ALBANY — Of all the work that goes into staging a play, none is more critical than casting the characters. An actor has to develop a rapport with the audience that creates a believable performance and, more importantly, makes the audience care what happens to the character.
That job of matching people and roles falls to Theatre Albany Artistic Director Mark Costello, who is directing the two-week run of “The Dixie Swim Club” that opens Thursday night.
“One of the great things I think Mark Costello does is casting,” Kathleen Stroup, a 14-year veteran of Theatre Albany, said in an interview Friday. “At lot of times I’ll audition for a show and I’ll have a preconceived notion about a part I want to play and invariably ... I am wrong.
“He’ll cast me in a different role and, at first, I’m disappointed because I wanted the other one, but it works out for the best. The way he fits people into the various roles, to me that is the best thing he does among a lot of great things he does.”
“The Dixie Swim Club” has five strong roles that have to maintain their individuality while also melding together as an ensemble. Dinah (Deborah Liss-Green) is a wisecracking cynic; Lexie (Francie Michas), a true Southern belle; Jeri (Kelly Mullin), a ditzy ray of sunshine; Sheree (Flo Reneau), the perennial team captain, and hard-luck Vernadette (Stroup, who is featured in today’s “On Stage with ...” interview).
“Each of the ladies in the show all have attributes that fit each of the characters — eccentricities, characteristics or whatever,” Costello said Friday. “It really is a good, solid cast.
“I was fortunate that these were the ones who showed up. Sometimes you’re just lucky when that happens. Sometimes you have to shape or fit someone to a role, but each of these brought something of their own character to the show.”
What should the audience expect?
“A fun evening,” Costello said. “Very likable characters. Seeing people who have strong friendships that have lasted over so many years. They bonded in college as a swim team and they just decided that they loved each other, respect each other and need each other. So, every summer since that college time, they rent a cottage on the Outer Banks of North Carolina and they get together ... (to talk about) news about their lives, catch up with their lives, work out some problems with their lives and just go out and have fun.”

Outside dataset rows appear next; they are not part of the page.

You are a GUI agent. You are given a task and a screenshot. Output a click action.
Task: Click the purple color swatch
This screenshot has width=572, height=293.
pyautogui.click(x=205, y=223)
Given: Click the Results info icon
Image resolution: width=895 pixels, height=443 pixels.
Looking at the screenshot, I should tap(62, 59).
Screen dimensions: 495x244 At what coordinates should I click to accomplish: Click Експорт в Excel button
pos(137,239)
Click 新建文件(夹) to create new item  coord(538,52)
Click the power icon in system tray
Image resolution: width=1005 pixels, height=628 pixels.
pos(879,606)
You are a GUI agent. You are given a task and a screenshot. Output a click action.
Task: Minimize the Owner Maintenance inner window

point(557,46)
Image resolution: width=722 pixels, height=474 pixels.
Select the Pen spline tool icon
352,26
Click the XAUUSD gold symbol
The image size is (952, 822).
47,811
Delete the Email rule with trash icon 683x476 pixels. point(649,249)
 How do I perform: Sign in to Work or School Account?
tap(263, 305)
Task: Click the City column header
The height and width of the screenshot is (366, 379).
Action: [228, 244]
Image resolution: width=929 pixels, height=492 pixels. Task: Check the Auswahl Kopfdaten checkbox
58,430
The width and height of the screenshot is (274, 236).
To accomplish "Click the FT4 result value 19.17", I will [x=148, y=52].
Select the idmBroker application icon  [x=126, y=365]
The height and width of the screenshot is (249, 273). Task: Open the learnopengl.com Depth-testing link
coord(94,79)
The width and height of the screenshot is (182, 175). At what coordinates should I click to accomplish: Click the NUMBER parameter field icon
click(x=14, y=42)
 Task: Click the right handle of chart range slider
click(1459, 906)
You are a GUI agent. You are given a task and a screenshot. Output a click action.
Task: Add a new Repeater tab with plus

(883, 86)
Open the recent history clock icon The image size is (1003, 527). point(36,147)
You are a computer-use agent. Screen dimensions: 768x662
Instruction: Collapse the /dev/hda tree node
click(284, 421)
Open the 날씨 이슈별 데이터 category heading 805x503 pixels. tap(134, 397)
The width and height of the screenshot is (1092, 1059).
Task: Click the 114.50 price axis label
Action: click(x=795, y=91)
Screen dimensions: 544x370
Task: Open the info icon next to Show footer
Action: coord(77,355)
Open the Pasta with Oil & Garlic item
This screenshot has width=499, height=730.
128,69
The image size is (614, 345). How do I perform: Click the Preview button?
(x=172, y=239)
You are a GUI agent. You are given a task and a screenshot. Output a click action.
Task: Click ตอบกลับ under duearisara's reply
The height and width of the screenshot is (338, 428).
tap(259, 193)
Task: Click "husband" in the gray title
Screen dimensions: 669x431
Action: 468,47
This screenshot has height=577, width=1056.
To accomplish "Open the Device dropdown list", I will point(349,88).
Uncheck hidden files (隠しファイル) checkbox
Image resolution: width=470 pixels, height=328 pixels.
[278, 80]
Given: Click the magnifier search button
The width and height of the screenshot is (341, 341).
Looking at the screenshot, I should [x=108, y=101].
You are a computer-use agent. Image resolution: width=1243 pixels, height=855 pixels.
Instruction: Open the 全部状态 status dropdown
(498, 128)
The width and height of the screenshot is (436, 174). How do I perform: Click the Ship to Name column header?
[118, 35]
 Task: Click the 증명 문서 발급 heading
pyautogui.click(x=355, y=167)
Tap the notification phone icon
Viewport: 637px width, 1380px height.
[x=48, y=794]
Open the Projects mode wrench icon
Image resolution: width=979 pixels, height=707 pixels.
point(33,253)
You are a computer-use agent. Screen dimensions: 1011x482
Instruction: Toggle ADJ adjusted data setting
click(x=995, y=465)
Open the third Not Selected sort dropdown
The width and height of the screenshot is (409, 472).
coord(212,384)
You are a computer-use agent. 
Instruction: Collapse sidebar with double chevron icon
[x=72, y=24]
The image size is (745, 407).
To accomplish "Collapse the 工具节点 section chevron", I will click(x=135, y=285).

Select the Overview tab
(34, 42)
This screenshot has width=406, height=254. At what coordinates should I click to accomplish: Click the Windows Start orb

One thing Costello said he wants to create on stage is characters, not caricatures.
“I warn my cast not to be too Southern,” he said. “I don’t want them to be caricatures. I want them to be recognizable people that you may know in your community.”
The play was written by the team of Jessie Jones, Nicholas Hope and Jamie Wooten. This is the third performance Theatre Albany has staged from that team’s work. The previous two were “Christmas Bells” and “’Til Beth Do Us Part.”
“This show’s being done all over the country,” Costello said, noting performances that have taken place or are upcoming in Macon; Columbus; Panama City, Fla., and Brevard, N.C. “It’s a very popular show.”
One of the benefits of the writing team’s work is they have heavily female casts.
“Unfortunately, sometimes we have trouble getting men to come out and audition for some shows,” Costello said. “With that in mind when I’m picking a season, I can’t go a heavy male show because I may not have enough men come out. But I hope they will because we have a lot of opportunities.”
Not that Costello wants “Dixie Club” to be seen as a play that only appeals to women.
“I don’t want men to think it’s a women’s show,” he said, adding men will “have fun, too. You’ll go, That’s my wife, that’s my sister, something like that.”
And in theater, everything is timing.
“Now with the graduations over and everything like that,” Costello said, “maybe people will go looking for some good, live entertainment.”